Biographical Database of NAWSA Suffragists, 1890-1920
Anna Ellsworth Blount, 1872-194?
By Anna Harvey, student, Brown University
Physician; President, National Medical Women's Association; Member, Chicago Woman's Club
Anna Ellsworth was born in Oregon, Wisconsin, on January 18, 1872, to H.G. and Amelia Ellsworth. She attended the University of Wisconsin, graduating in 1892, and married Ralph Earle Blount in Chicago the following year. She continued her education at Northwestern University and graduated with a medical degree in 1897. She and her husband had one child, Ruth Earle Blount, and spent most of their life together in Oak Park, Illinois.
Dr. Blount was the president of the National Medical Women's Association and a driving force in the emergent birth control movement, serving on the committee of the First American Birth Control Conference in 1921. She frequently lectured on contraception and "sex hygiene" in Chicago schools and gave out information about birth control when it was still illegal to do so. Like her contemporary, Margaret Sanger, Blount was an advocate for eugenics, calling it "the most important movement of modern times." She believed cruelty and alcoholism to be hereditary, and thus, eliminating such traits would free society of many of the social ills of the early twentieth century in addition to preventing worldwide war and hunger through lowering the global population. She was also an early proponent of divorce and supported revisions to the legal process to make it easier for women to obtain divorces, as well as to have female juries decide all divorce cases, saying "women are entitled to first consideration in the divorce question."

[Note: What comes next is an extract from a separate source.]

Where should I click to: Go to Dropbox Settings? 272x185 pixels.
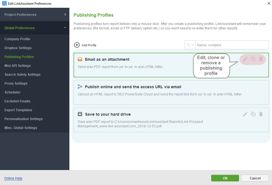coord(18,48)
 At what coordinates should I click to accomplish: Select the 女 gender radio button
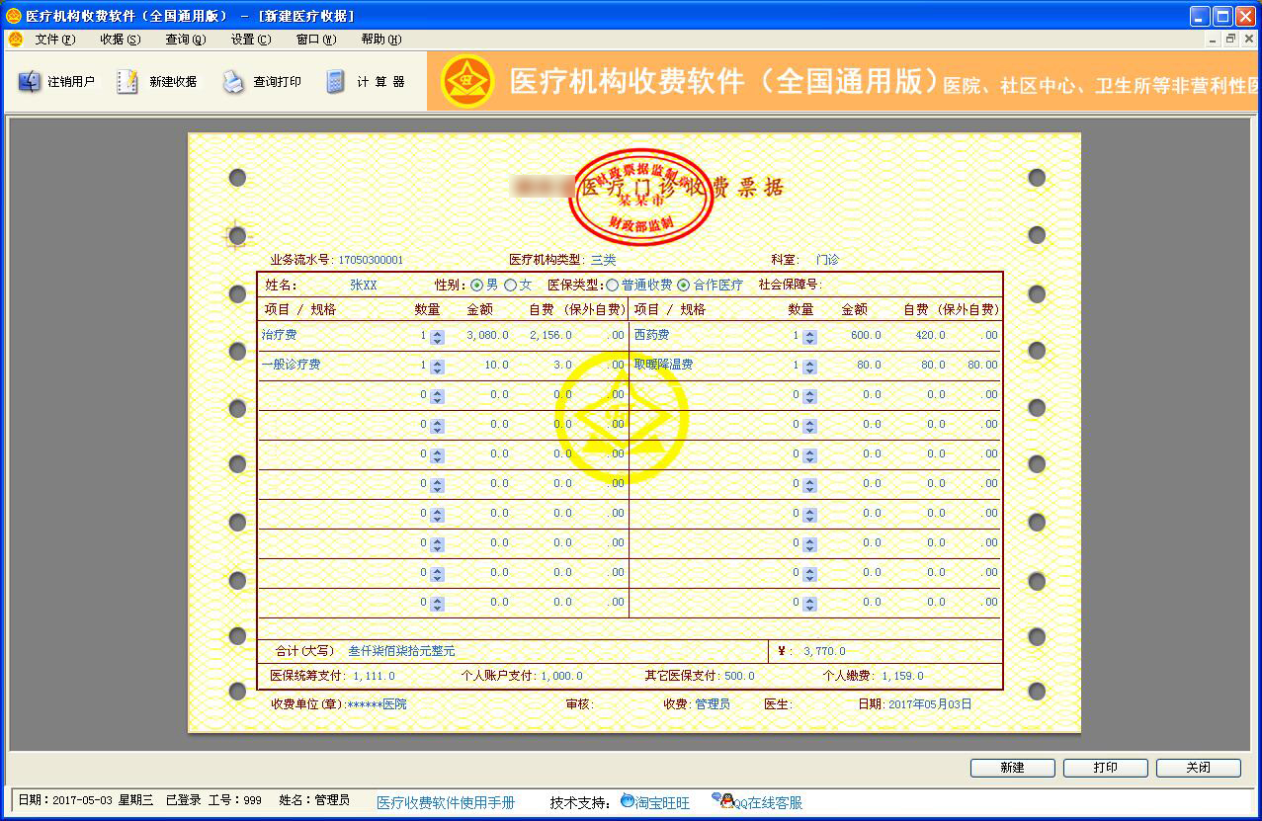(x=510, y=285)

Blount was a member of the Chicago Woman's Club, serving on the reform department of the legislative committee for two years, as well as on a standing social hygiene committee. She also chaired the literature department of the Illinois Equal Suffrage Association. She was active in various local and national suffrage movements, and she spoke out against those clubs that restricted African-American women from joining. On April 19, 1910, she spoke at the National American Convention "on behalf of the 500 women doctors in Chicago and the 7,800 women doctors in the United States," saying "I have yet to find one who does not believe in woman suffrage." In this speech, she addressed this group's personal reasons for supporting the suffragists (women doctors were notoriously underpaid compared to their male counterparts) but she broadened her scope to argue that greater female involvement in society would have wide-reaching benefits for public safety and health.
Anna E. Blount died in the 1940s.
"Two Suffragists Resign Offices," Chicago Daily Tribune, 20 April 1910, p. 3. Accessed online at
"Anna Blount," sketch at https://en.wikipedia.org/wiki/Anna_Blount
Speech by Anna Blount, in History of Woman Suffrage, vol. 5, 1900-1920, pp. 294-95.